[Start of section]

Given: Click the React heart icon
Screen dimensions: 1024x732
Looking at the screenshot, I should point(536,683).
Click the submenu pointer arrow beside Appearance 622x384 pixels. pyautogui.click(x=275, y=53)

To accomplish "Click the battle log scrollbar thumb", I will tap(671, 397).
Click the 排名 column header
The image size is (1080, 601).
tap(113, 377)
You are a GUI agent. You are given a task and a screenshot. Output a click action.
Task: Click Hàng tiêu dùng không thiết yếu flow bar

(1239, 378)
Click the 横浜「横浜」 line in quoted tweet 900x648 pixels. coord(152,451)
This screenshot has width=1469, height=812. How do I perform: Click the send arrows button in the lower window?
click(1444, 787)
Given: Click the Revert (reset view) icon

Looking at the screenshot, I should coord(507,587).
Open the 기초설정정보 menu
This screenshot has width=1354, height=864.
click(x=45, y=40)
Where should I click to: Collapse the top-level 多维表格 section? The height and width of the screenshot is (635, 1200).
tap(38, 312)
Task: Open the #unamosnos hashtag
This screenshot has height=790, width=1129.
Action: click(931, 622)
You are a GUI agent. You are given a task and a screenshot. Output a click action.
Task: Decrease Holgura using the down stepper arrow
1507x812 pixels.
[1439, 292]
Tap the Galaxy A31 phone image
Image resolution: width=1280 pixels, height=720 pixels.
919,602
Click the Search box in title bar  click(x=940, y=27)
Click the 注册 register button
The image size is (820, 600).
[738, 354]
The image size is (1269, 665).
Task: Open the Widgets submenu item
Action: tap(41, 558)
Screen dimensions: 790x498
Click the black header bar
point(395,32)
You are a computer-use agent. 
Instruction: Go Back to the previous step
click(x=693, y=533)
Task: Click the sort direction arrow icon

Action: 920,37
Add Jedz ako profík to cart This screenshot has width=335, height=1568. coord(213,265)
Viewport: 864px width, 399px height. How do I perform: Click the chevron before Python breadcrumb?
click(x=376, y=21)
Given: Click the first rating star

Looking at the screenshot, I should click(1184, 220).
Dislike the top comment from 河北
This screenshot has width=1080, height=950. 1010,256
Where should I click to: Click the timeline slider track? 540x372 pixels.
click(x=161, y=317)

[End of section]

» Your task: Set the whole listing down again, unchanged.

» Result for this task:
Given: Click the React heart icon
Screen dimensions: 1024x732
Looking at the screenshot, I should point(536,683).
Click the submenu pointer arrow beside Appearance 622x384 pixels. pyautogui.click(x=275, y=53)

To accomplish "Click the battle log scrollbar thumb", I will tap(671, 397).
Click the 排名 column header
The image size is (1080, 601).
tap(113, 377)
You are a GUI agent. You are given a task and a screenshot. Output a click action.
Task: Click Hàng tiêu dùng không thiết yếu flow bar

(1239, 378)
Click the 横浜「横浜」 line in quoted tweet 900x648 pixels. coord(152,451)
This screenshot has width=1469, height=812. How do I perform: Click the send arrows button in the lower window?
click(1444, 787)
Given: Click the Revert (reset view) icon

Looking at the screenshot, I should coord(507,587).
Open the 기초설정정보 menu
This screenshot has width=1354, height=864.
click(x=45, y=40)
Where should I click to: Collapse the top-level 多维表格 section? The height and width of the screenshot is (635, 1200).
tap(38, 312)
Task: Open the #unamosnos hashtag
This screenshot has height=790, width=1129.
Action: click(931, 622)
You are a GUI agent. You are given a task and a screenshot. Output a click action.
Task: Decrease Holgura using the down stepper arrow
1507x812 pixels.
[1439, 292]
Tap the Galaxy A31 phone image
Image resolution: width=1280 pixels, height=720 pixels.
919,602
Click the Search box in title bar  click(x=940, y=27)
Click the 注册 register button
The image size is (820, 600).
[738, 354]
The image size is (1269, 665).
Task: Open the Widgets submenu item
Action: tap(41, 558)
Screen dimensions: 790x498
Click the black header bar
point(395,32)
You are a computer-use agent. 
Instruction: Go Back to the previous step
click(x=693, y=533)
Task: Click the sort direction arrow icon

Action: 920,37
Add Jedz ako profík to cart This screenshot has width=335, height=1568. coord(213,265)
Viewport: 864px width, 399px height. How do I perform: Click the chevron before Python breadcrumb?
click(x=376, y=21)
Given: Click the first rating star

Looking at the screenshot, I should click(1184, 220).
Dislike the top comment from 河北
This screenshot has width=1080, height=950. 1010,256
Where should I click to: Click the timeline slider track? 540x372 pixels.
click(x=161, y=317)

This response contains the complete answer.